All prior pre-processing steps considered arrays separately. We next normalize across arrays in two steps - first within replicates with normalieWithinReplicates(..), and second across replicates with normalizeAcrossReplicates(..). Plate and condition information should be specified in the colData of the PBMExperiment object. By default, the normalization functions expect plate and condition labels to be included in columns named "id" and "condition". The condition and replicate ID colData columns can also be specified using the stratify = and group = parameters, respectively.

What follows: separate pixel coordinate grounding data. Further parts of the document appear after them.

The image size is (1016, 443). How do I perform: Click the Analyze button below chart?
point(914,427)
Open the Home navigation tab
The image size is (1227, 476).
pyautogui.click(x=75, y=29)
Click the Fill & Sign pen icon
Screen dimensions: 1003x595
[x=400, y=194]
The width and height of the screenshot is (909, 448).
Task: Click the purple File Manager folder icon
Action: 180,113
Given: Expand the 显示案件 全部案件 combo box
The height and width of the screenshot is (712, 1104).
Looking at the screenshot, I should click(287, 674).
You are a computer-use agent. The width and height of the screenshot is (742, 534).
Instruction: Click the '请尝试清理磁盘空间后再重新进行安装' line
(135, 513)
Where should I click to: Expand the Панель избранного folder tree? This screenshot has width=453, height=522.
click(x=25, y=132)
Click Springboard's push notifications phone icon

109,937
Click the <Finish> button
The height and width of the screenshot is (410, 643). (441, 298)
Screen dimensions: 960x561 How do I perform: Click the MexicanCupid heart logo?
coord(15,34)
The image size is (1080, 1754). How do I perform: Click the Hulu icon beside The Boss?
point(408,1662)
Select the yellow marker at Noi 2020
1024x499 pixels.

Additionally, within replicate normalization scales probe intensities to match a single baseline (reference) sample in the replicate. The baseline sample condition can be specified with the baseline = parameter. A single matching sample with the specified value in the stratify = column will be used as the baseline for normalization. If the baseline condition is not explicity specified, the function will attempt to guess the baseline condition by checking for any conditions ending in -ref (case insensitive). Here, "HOXC9-REF" will be used as the baseline condition.

colData(alexa_subset)$condition

Since the baseline condition ends in -REF, we do not need to explicitly specify the value to the function. Details on the normalization procedure is provided in the function documentation. By default, a simplified trimmed mean of M values (TMM) approach is used [@robinson2010].

alexa_subset <- normalizeWithinReplicates(alexa_subset)

We now replot the normalized probe intensities and see that within each replicate, intensity distributions no longer differ by global differences (see distribution of BSIs above).

broom::tidy(alexa_subset, long = TRUE) %>%
    ggplot(aes(x = normalized, group = cname, color = condition)) +
    geom_density() +
    scale_x_continuous("normalized intensity (log2-scale)", trans = "log2") + 
    facet_grid(id ~ ., labeller = label_both) + 
    theme_bw() +
    ggtitle("Distributions of within replicate normalized intensities")

Next, samples are normalized across replicates. Notice above that log-scale normalized intensities not only differ by a shift but also a scaling factor between replicates. Cross-replicate normalization adjusts for both of these differences. Again, details on the approach used for estimating the normalization factors are described in the function documentation. However, note that normalization across replicates is performed using matching conditions across replicates. Initially, normalization is attempted using only the baseline condition samples. If some replicates do not contain baseline samples, they are normalized to the remaining (baseline sample containing) replicates using any other shared conditions. If a replicate does not share any sample conditions with any other replicates, it cannot be normalized. Therefore, cross-replicate (cross-plate) normalization will fail if any conditions are completely confounded with plates. If this is the case, we recommend using the rank-based approaches implemented in the Universal PBM Analysis Suite [@berger2009].

alexa_subset <- normalizeAcrossReplicates(alexa_subset)

Again, we can replot the normalized probe intensities after cross-replicate normalization.

broom::tidy(alexa_subset, long = TRUE) %>%
    ggplot(aes(x = normalized, group = cname, color = condition)) +
    geom_density() +
    scale_x_continuous("normalized intensity (log2-scale)", trans = "log2") + 
    facet_grid(id ~ ., labeller = label_both) + 
    theme_bw() +
    ggtitle("Distributions of cross-replicate normalized intensities")

Normalized intensities are now roughly comparable across replicates and can now be passed to downstream modeling and inference steps.

Wrapper Function

In general, the default normalization parameters should be sufficient for most analyses. In this case, the upbmPreprocess(..) wrapper can be used to quickly run all of the above steps with a single command.

## not run
upbmPreprocess(pe = alexa_subset, cy3pe = hoxc9cy3, cy3refpe = refcy3_8x60k_v1)

Additionally, non-default parameters can be specified to upbmPreprocess(..) using params =. The parameter takes a named list of named parameter values which will be used when the corresponding step is called in the pre-processing pipeline. If a pre-processing step should be skipped, this can also be specified with the skip = parameter. Examples of these parameters are provided in the function documentation.